Medin belongs to the group of amyloids, and of these proteins, amyloid-β is best known because it clumps together in the brains of Alzheimer’s patients. These aggregates then deposit both as so-called plaques directly in the brain tissue, but also in its blood vessels, thereby damaging the nerve cells and the blood vessels, respectively. But while many studies (and headlines) have focused on amyloid-β, medin has not been a focus of interest.

“There was little evidence of pathology, that is, of a clinically striking finding associated with medin – and that is often the prerequisite for a more in-depth study of an amyloid,” Jonas Neher explains [3].
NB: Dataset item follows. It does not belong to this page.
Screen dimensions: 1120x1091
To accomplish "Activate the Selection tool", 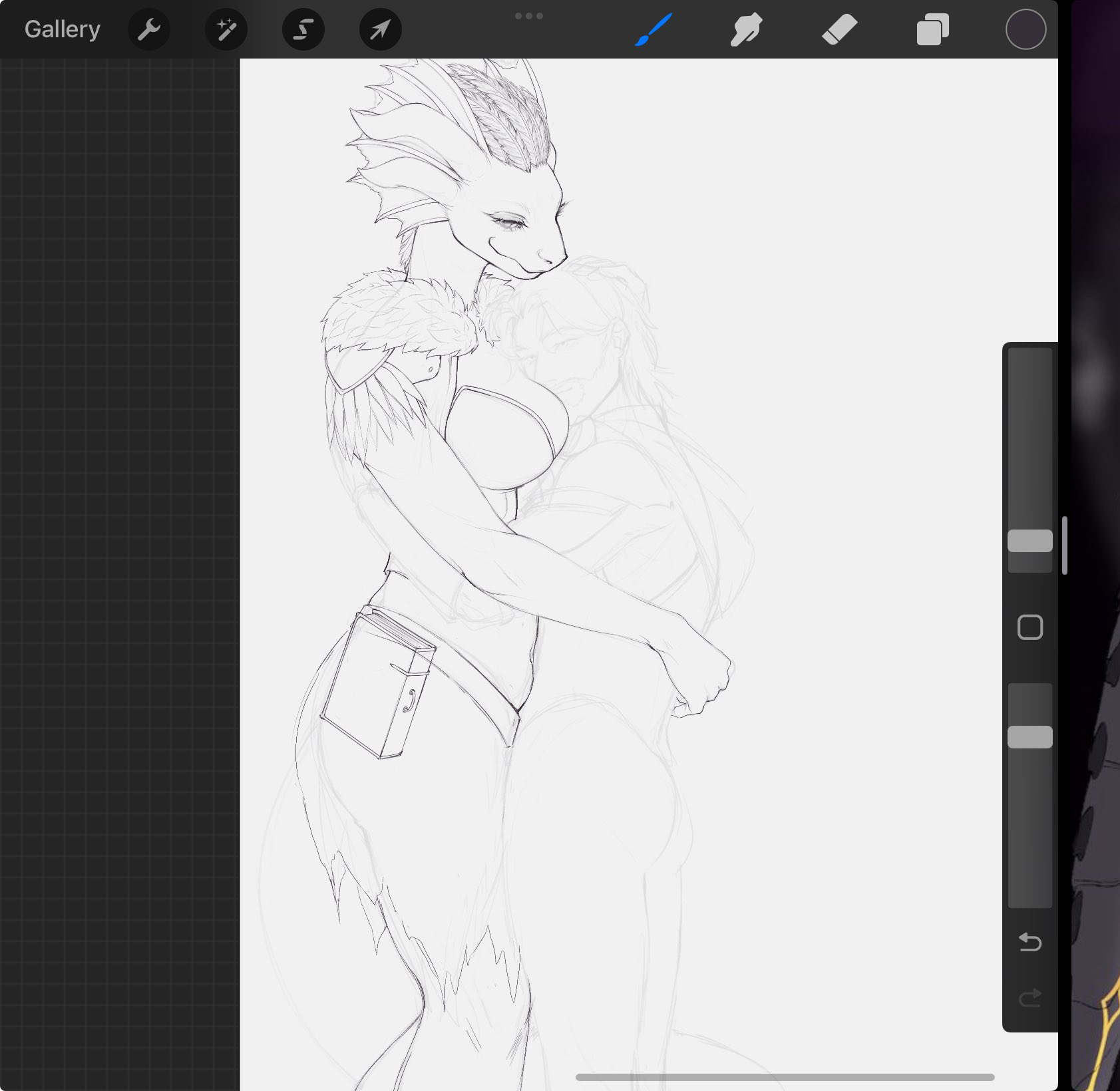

However, medin – found in blood vessels of pretty much everybody over 50 – is worthy of significant attention. With his team, Jonas Neher originally found that medin even develops in aging mice, and reported this discovery two years ago in the scientific journal PNAS [2].
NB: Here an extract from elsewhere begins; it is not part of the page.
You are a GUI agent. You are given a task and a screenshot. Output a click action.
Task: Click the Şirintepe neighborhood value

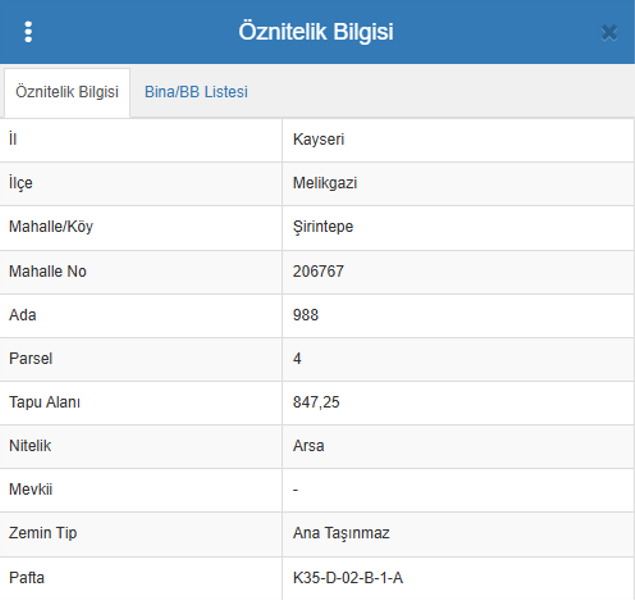tap(323, 227)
They discovered that the older the mice get, the more medin accumulates in the blood vessels of their brains, and what’s more, when the brain becomes active and triggers an increase in blood supply, vessels with medin deposits expand more slowly than those without medin. This ability of blood vessels to expand, however, is important to optimally supply the brain with oxygen and nutrients.

For their latest results, the researchers built on this foundation, looking specifically at Alzheimer’s disease. First, they were able to show in Alzheimer’s mouse models that medin accumulates even more strongly in the brain’s blood vessels if amyloid-β deposits are also present. Importantly, these findings were confirmed when brain tissue from organ donors with Alzheimer’s dementia was analysed. However, when mice were genetically modified to prevent medin formation, significantly fewer amyloid-β deposits developed, and as a result, less damage to blood vessels occurred [4].

“There are only a handful of research groups worldwide working on medin at all,” says Jonas Neher [3].

Most recently, a study from the US reported that medin levels may increase in Alzheimer’s patients, however, it remained unclear whether this increase is merely a consequence of the disease or whether it is one of the causes.

“We have now been able to show through many experiments that medin actually promotes vascular pathology in Alzheimer’s models,” Neher said, explaining that medin deposits are indeed a cause of blood vessel damage.

“And this indicates that medin is one of the causes of the disease,” he added [3].

In their studies, the researchers stained tissue sections from both mice and Alzheimer’s patients in such a way that specific proteins become visible [4]. This allowed them to show that medin and amyloid-β are deposited together in blood vessels of the brain, a process for which the technical term is co-localization. Building on this, the team was able to prove that these two amyloids also co-aggregate – that is, that they form mixed deposits.

“Amazingly, medin interacts directly with amyloid-β and promotes its aggregation – this was completely unknown,” Neher explained [3].

It is precisely from this insight that the researchers draw hope for the development of a new treatment.

“Medin could be a therapeutic target to prevent vascular damage and cognitive decline resulting from amyloid accumulation in the blood vessels of the brain,” the paper authors conclude [4], adding that iIt is undisputed among experts that in addition to amyloid-β aggregates in brain tissue, the development of Alzheimer’s disease is also promoted by vascular alterations – that is, reduced function or damage to blood vessels. This means that treatments that target not only plaques but also affected blood vessels could help patients.

In a next step, it will now be necessary to determine if medin aggregates can be removed therapeutically and whether this intervention actually has an effect on cognitive performance, and the researchers are planning to test this in mouse models, because these are a good reflection of the pathological changes in Alzheimer’s patients.


Photograph – DZNE/Neher Lab
The red-yellow image shows an amyloid plaque resembling a flower in the lower left. Above and to the upper right are cross-sections of blood vessels with flame-like amyloid fibrils. In the second image, a blood vessel can be seen in bluish colour containing amyloid beta and medin deposits – colour-coded in purple and green.